Step 3: Building The 3 Volt Circuit (15 minutes)

Start by drawing the 3V LED schematic.

fig 8.3

Ask the students to identify the difference between this schematic and our previous one (there are two batteries). How many total volts is the LED getting now.

Have the students work together to build the circuit. Everyone will need to find a partner to have enough batteries for the circuit. If you have an odd number of students, you as the instructor can fill in as a partner for one of your students.After giving the students an opportunity to build the circuit themselves, bring the class together and walk through building the circuit one step at a time.

fig 8.4a Connect the + wire(red) of the first battery to the + leg(the longer leg) of the LED.

fig 8.4b Connect the - leg(the shorter leg) of the LED to the - wire(black) of the second battery.

fig 8.4c Connect the + wire(red) of the second battery to the - wire(black) of the first battery.

Students often connect the positive terminals and negative terminals of the batteries together, rather than connecting the negative to positive (as shown in the schematic). This incorrectly creates a parallel circuit. If they do this, they will see that the LED still does not light up. You can take this opportunity to talk about "series" circuits versus "parallel" circuits, if you like. A "series" circuit stacks the batteries on top of each other, so that the voltage is added together (like putting two same height waterfalls on top of each other).

A “parallel” circuit puts them next to each other so that the voltage stays the same, but there is more current available (like putting two same height waterfalls next to each other).

fig 8.5

Another error is for students to attempt to use more than two batteries to light a single LED. While this will likely give a blighter glow to the LED it is likely to damage it as well. Another common error is to connect the batteries incorrectly. Remember that The red wire of one battery must be connected to the black wire of the other battery. In a circuit where the two red wires are connected or the two black wires are connected electricity will not flow. Going back to the waterfall analogy, we can increase the height of our waterfall by connecting batteries together from negative to positive. We are taking additional steps in the same direction, up. However connecting two like ends, whether negative or positive, has the opposite effect. One battery is attempting to increase the height of the waterfall while the other is decreasing it.

Step 4: The Two LED Circuit (15 minutes or as time permits)

Now that the students have successfully made the 3V LED circuit it’s time to give them a bigger challenge. Instead of pairs, have the student’s get into groups of four. Between the four of them they should have enough batteries to light two LEDs. Give them the opportunity to attempt a two LED circuit on their own. Unlike the one LED circuit, this two LED circuit has multiple working schematics.
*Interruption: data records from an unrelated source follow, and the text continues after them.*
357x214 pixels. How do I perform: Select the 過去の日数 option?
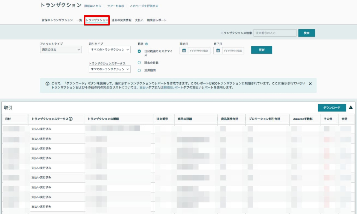pos(138,63)
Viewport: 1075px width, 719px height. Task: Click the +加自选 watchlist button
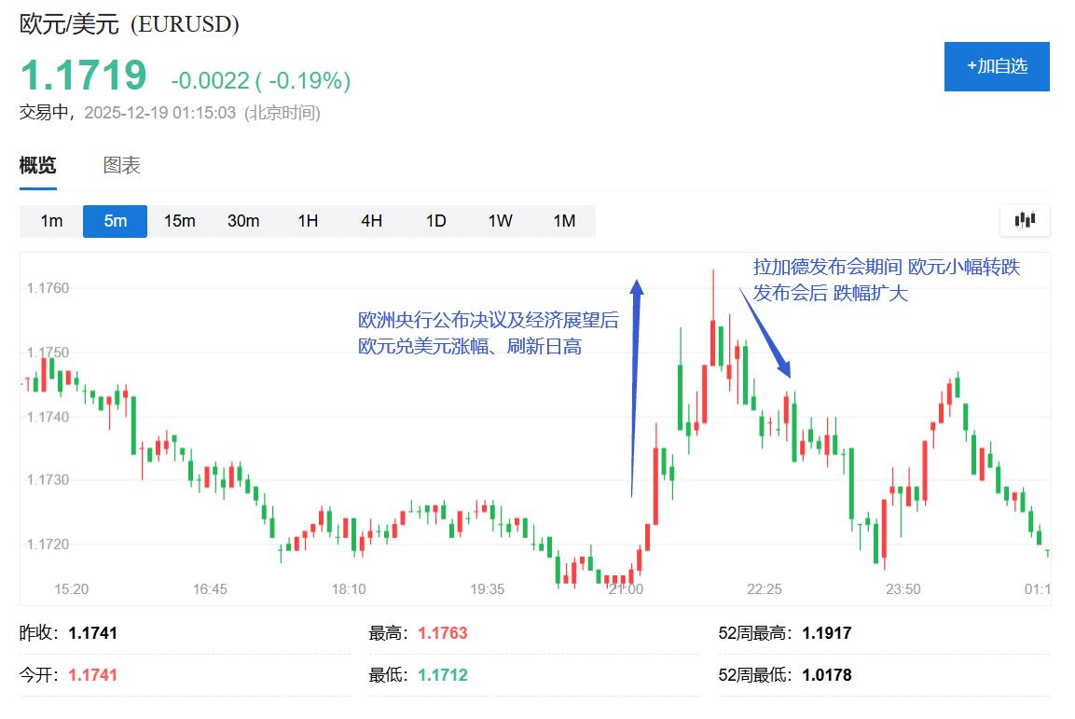tap(996, 66)
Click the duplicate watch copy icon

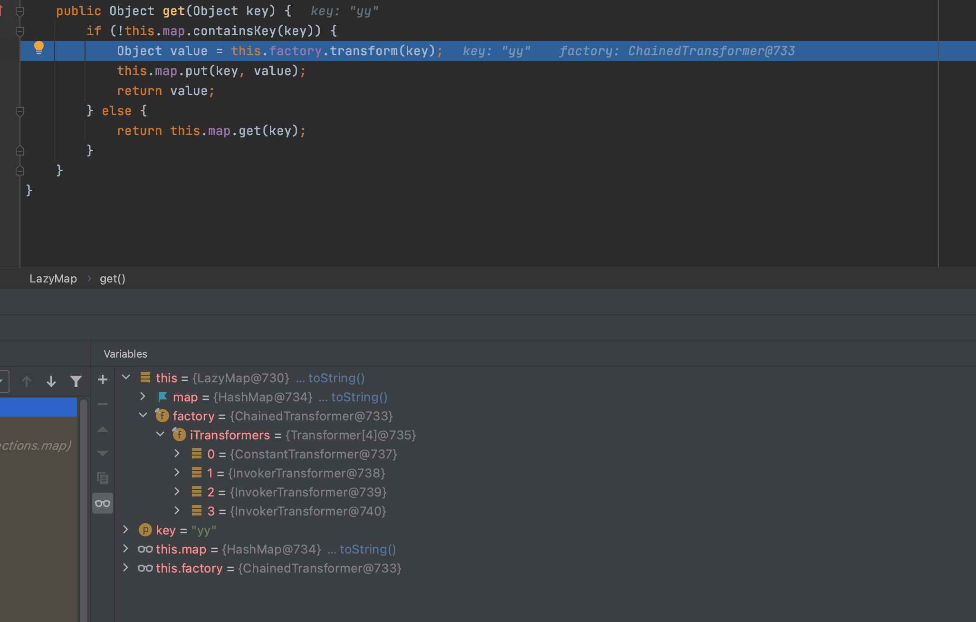coord(103,477)
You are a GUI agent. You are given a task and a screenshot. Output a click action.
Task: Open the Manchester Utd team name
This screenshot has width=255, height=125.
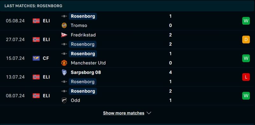(88, 63)
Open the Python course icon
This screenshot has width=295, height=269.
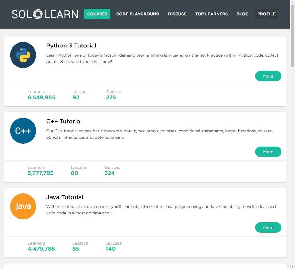pos(23,55)
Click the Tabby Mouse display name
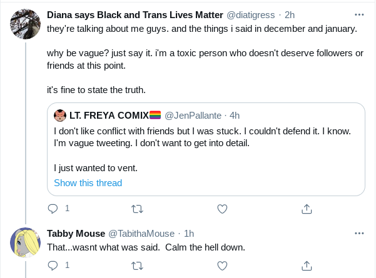Screen dimensions: 376x278 tap(76, 234)
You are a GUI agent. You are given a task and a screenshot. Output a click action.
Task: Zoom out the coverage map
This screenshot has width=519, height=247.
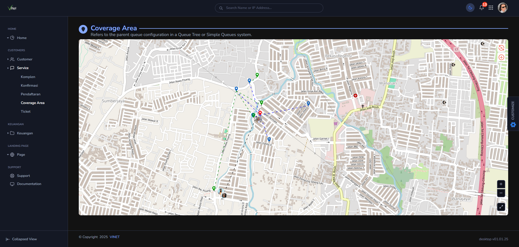tap(501, 193)
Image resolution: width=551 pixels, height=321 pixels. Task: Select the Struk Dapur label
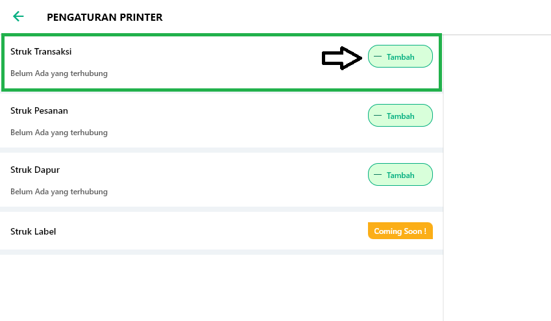click(x=35, y=170)
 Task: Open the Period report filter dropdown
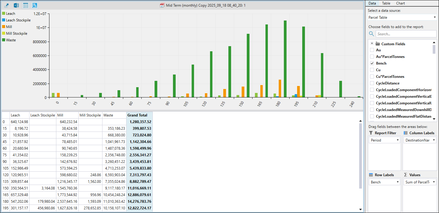point(384,140)
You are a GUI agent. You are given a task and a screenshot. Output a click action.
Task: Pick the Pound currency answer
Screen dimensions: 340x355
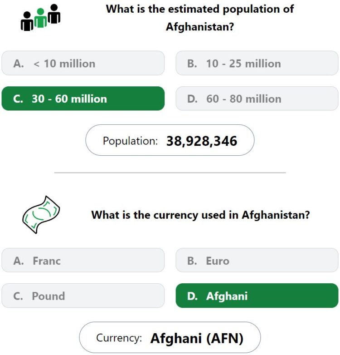pyautogui.click(x=83, y=296)

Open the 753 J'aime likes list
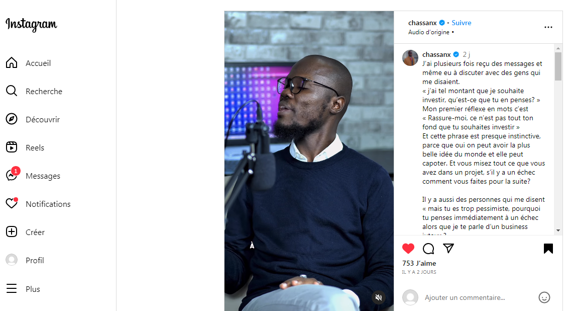[x=419, y=263]
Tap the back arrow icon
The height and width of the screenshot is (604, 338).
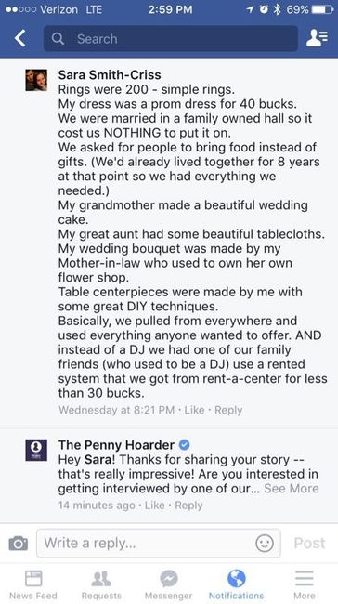[x=20, y=38]
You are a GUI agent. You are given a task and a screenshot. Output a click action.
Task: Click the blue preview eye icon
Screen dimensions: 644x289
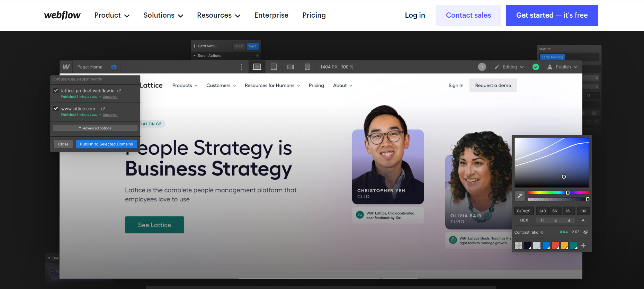point(114,67)
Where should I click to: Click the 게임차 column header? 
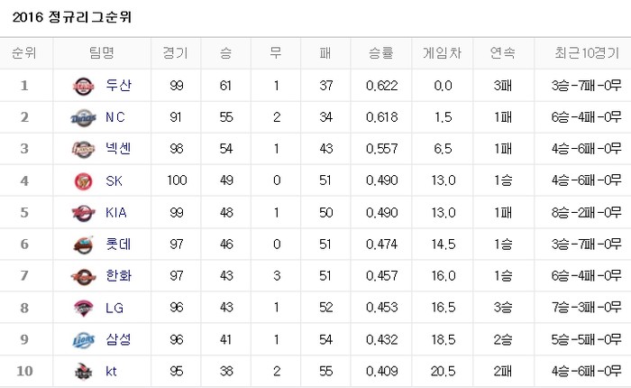(442, 53)
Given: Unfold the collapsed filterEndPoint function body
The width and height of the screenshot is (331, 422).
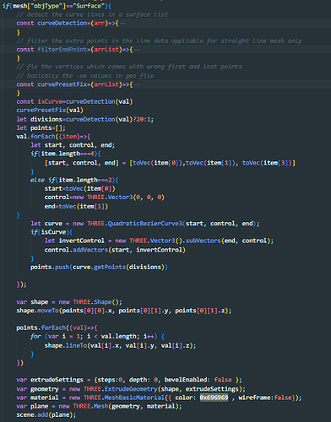Looking at the screenshot, I should tap(137, 50).
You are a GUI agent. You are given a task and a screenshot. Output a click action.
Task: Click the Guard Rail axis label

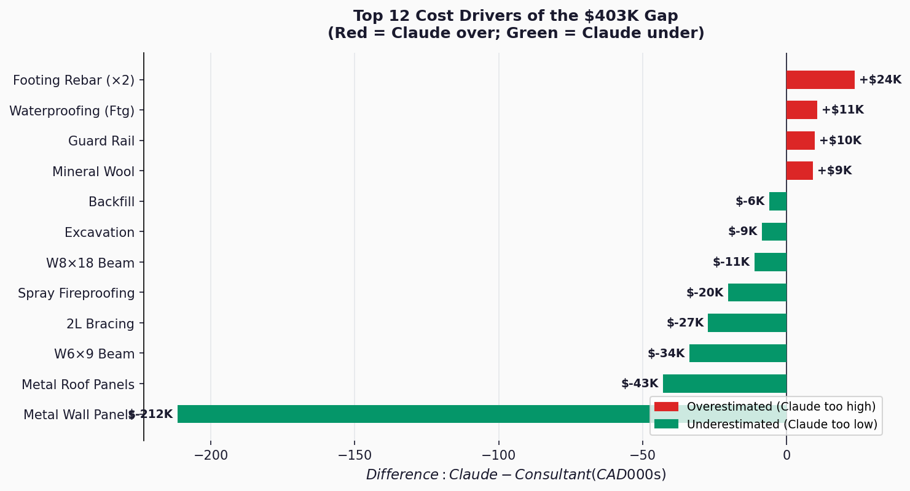(101, 141)
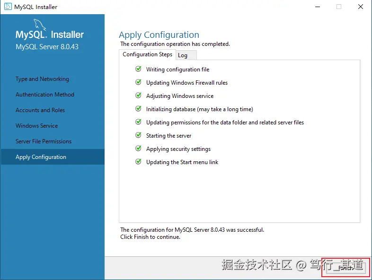This screenshot has width=372, height=280.
Task: Click the MySQL Installer title bar icon
Action: click(8, 7)

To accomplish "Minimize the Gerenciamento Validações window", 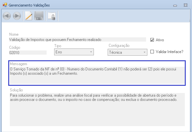I will click(x=175, y=6).
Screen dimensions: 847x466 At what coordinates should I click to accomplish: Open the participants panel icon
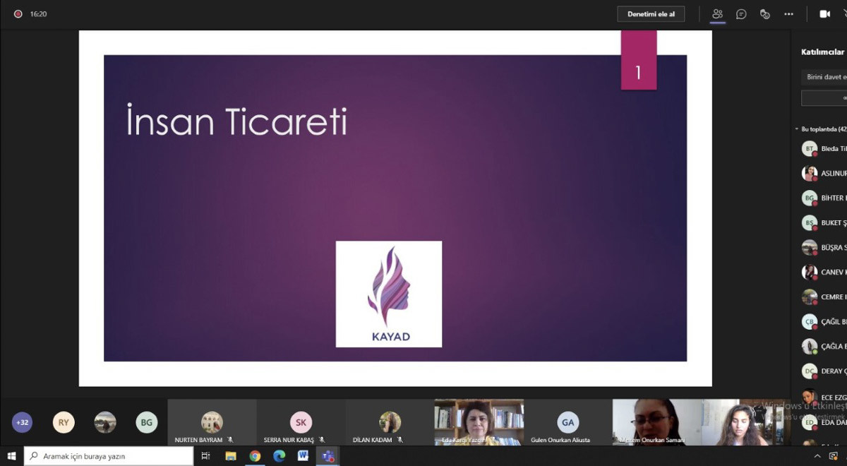(717, 14)
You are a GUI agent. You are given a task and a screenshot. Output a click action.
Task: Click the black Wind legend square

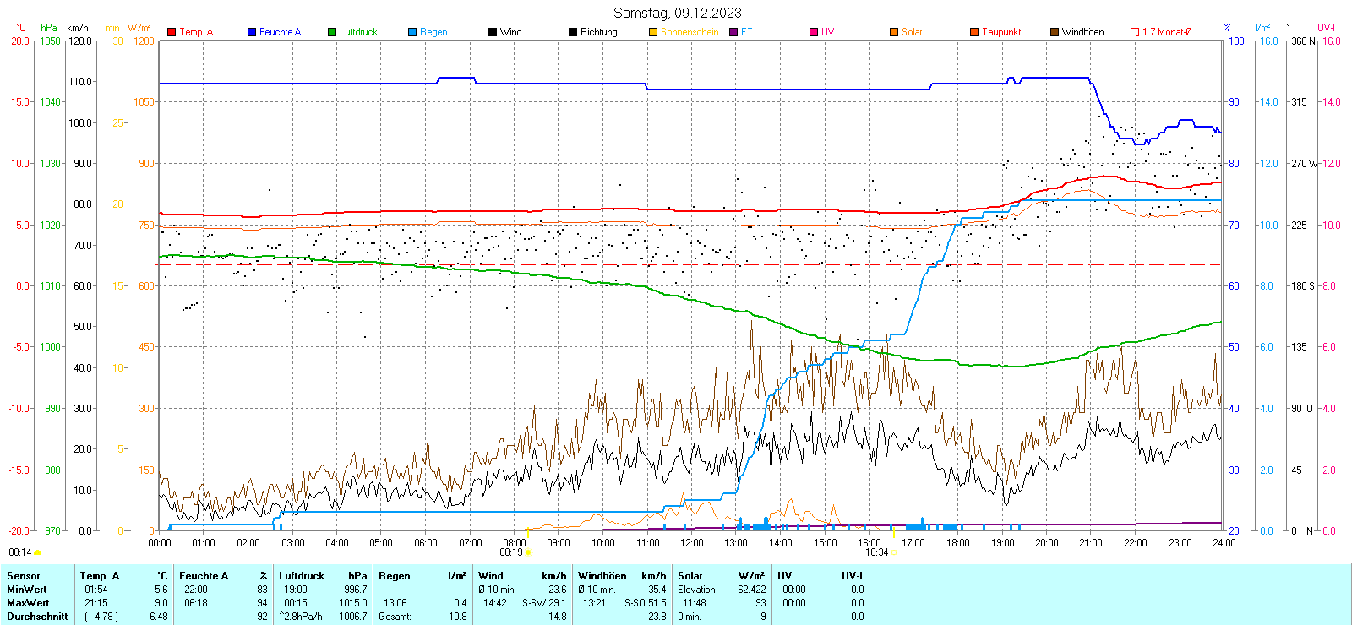pyautogui.click(x=493, y=32)
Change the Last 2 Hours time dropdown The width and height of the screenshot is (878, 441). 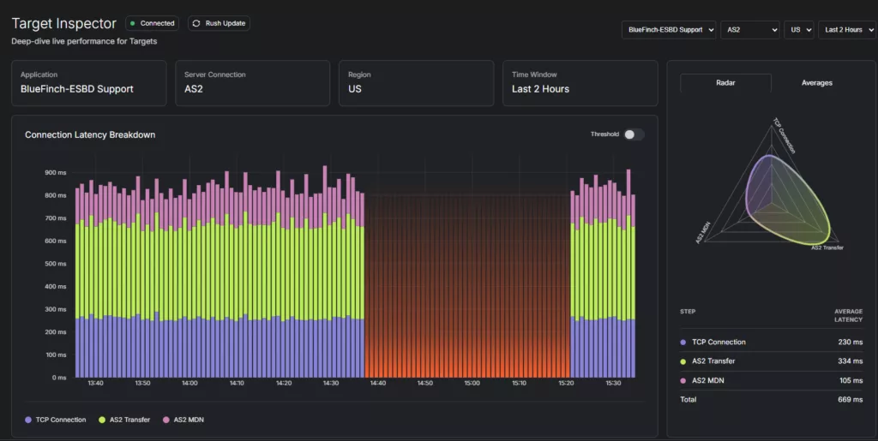pyautogui.click(x=847, y=30)
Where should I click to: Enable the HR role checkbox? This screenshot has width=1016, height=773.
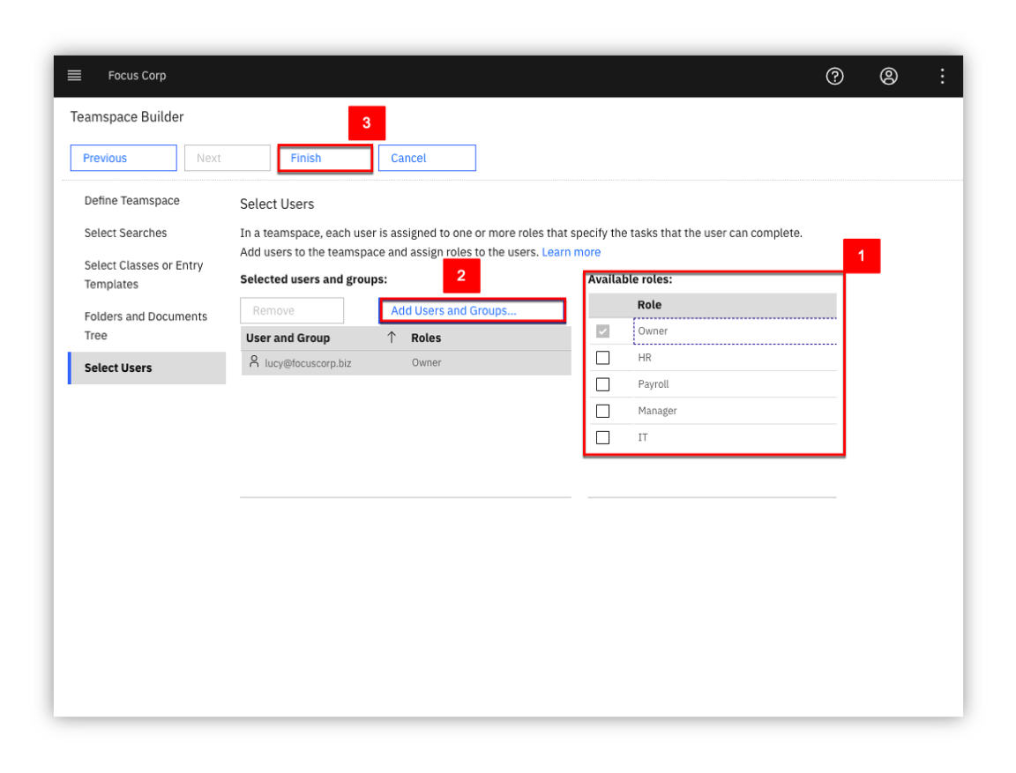click(x=602, y=357)
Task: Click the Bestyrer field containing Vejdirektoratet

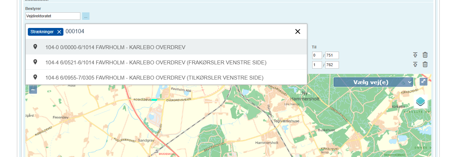Action: pos(53,16)
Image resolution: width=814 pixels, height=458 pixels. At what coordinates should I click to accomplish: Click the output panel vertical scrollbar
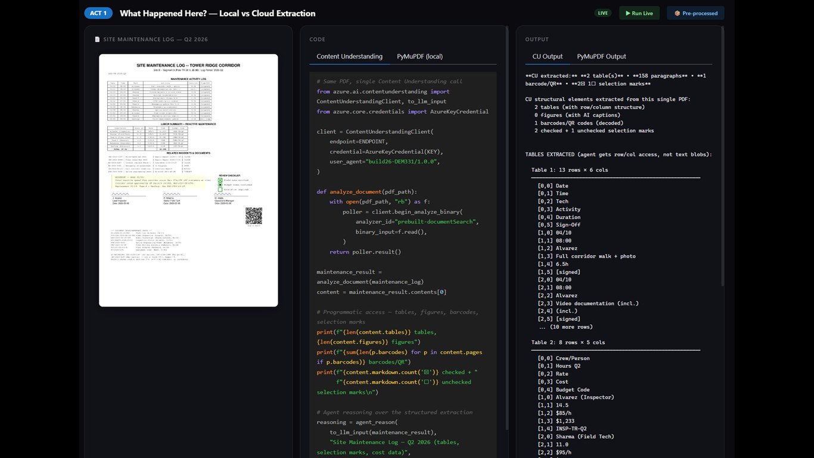(x=723, y=161)
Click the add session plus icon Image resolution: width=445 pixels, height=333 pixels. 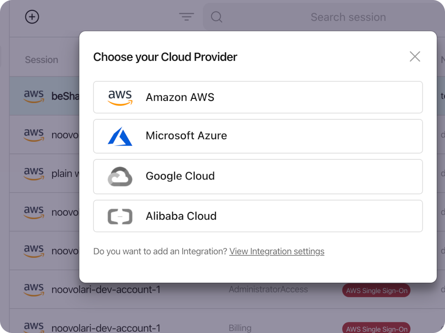(x=32, y=17)
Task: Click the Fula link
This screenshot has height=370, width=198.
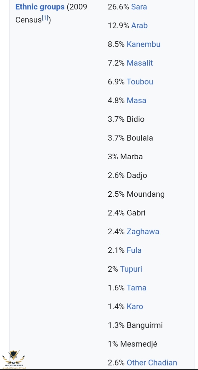Action: coord(134,250)
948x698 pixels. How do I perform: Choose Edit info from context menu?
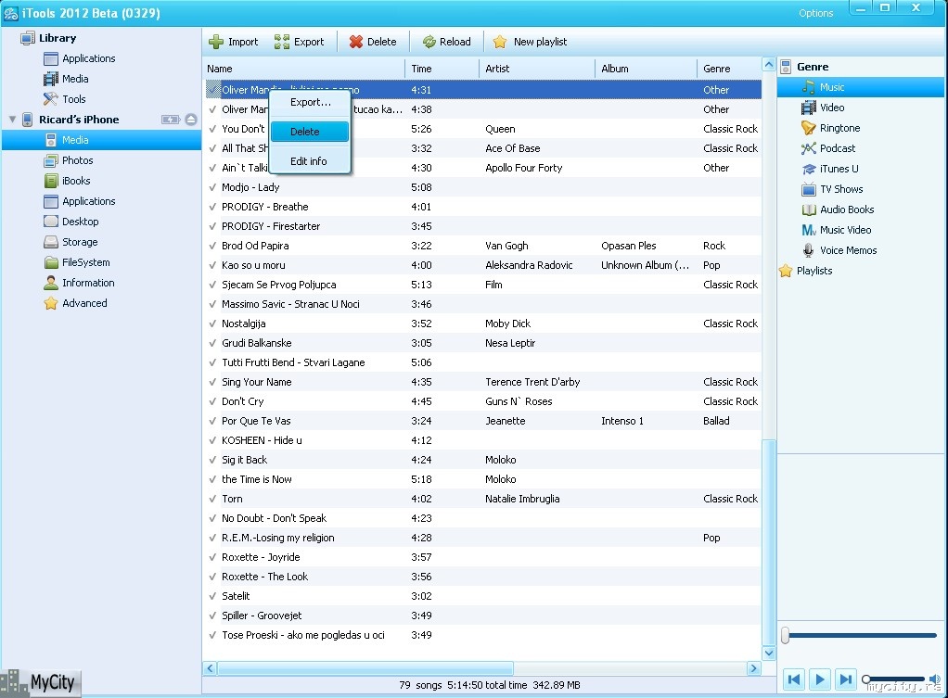308,161
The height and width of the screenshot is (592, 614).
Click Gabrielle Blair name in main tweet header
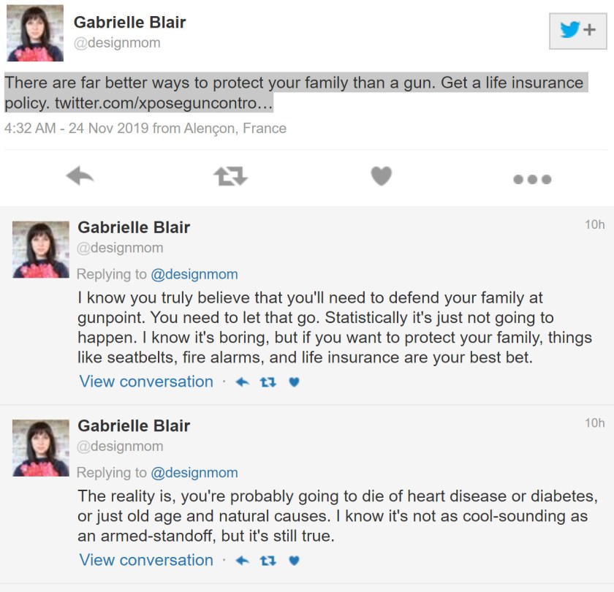tap(129, 22)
See below.

fig 8.6a fig 8.6b fig 8.6c

You should challenge your students to build the circuit without showing them the schematics above. These are more for the benefit of the teacher, so you may be more equipped to help your students with troubleshooting issues.

After each group has successfully created the circuit, challenge them to create the schematic of the circuit they have just built. This activity is best when the schematics above have not yet been shown to them

REFLECTION


  • What is a circuit? What is the difference between an open-circuit and a closed-circuit.
  • Why did our initial circuit (one AA battery) not light the LED?
  • If I wanted to light 5 LEDs, how many AA batteries would I need?